Start of Dataset
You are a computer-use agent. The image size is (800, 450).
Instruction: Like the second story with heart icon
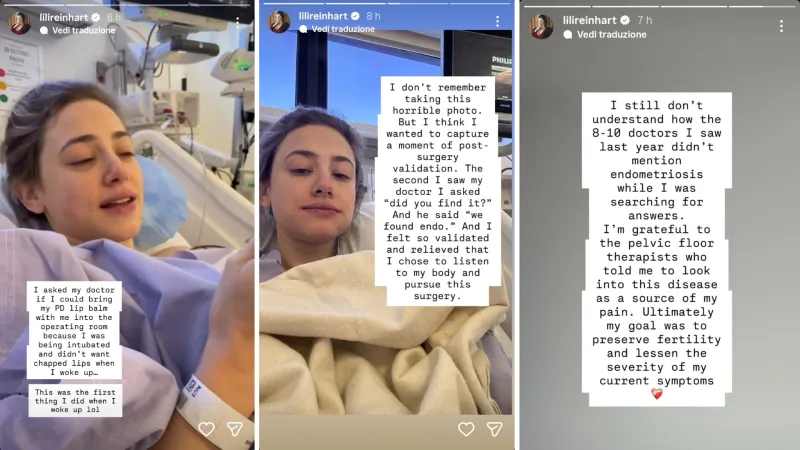click(x=466, y=429)
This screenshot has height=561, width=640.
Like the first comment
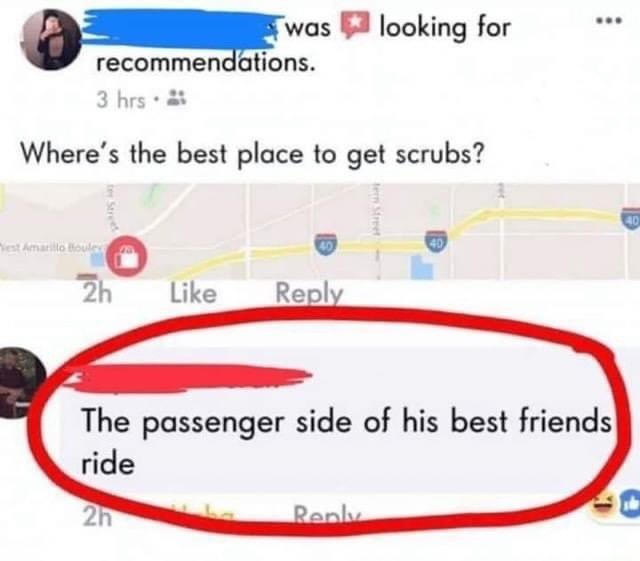point(193,294)
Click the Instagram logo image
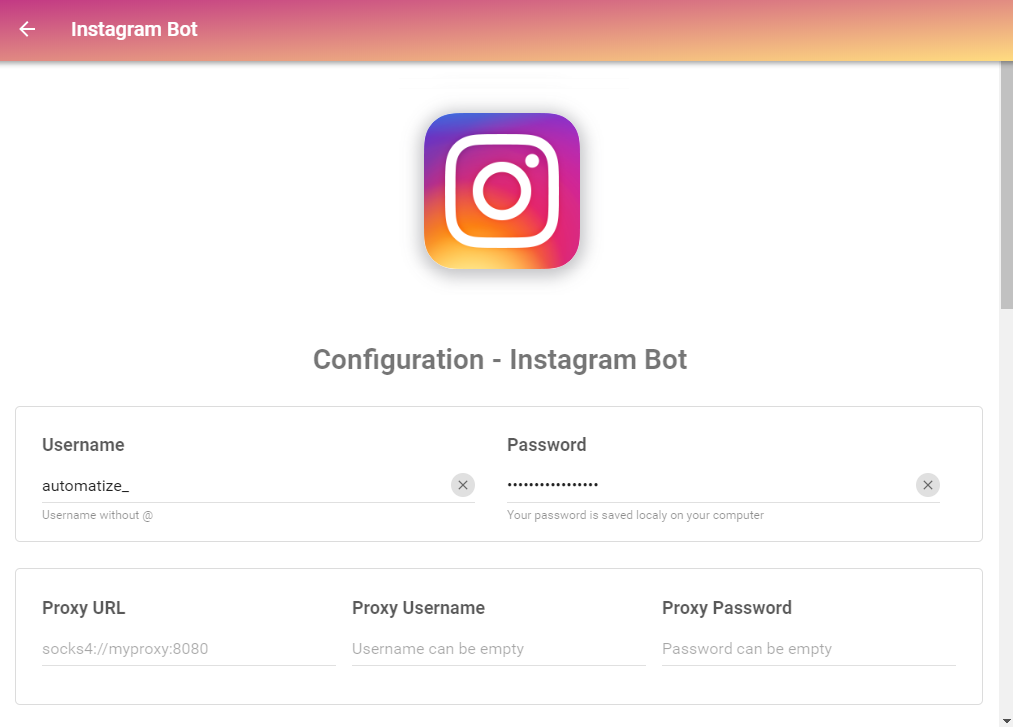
End of Dataset
Requirement:
Images in the records should not be copied. Repeat all the rest exactly.

Exercise result:
You are a computer-use agent. The image size is (800, 450).
Instruction: Like the second story with heart icon
click(x=466, y=429)
This screenshot has height=561, width=640.
Like the first comment
point(193,294)
Click the Instagram logo image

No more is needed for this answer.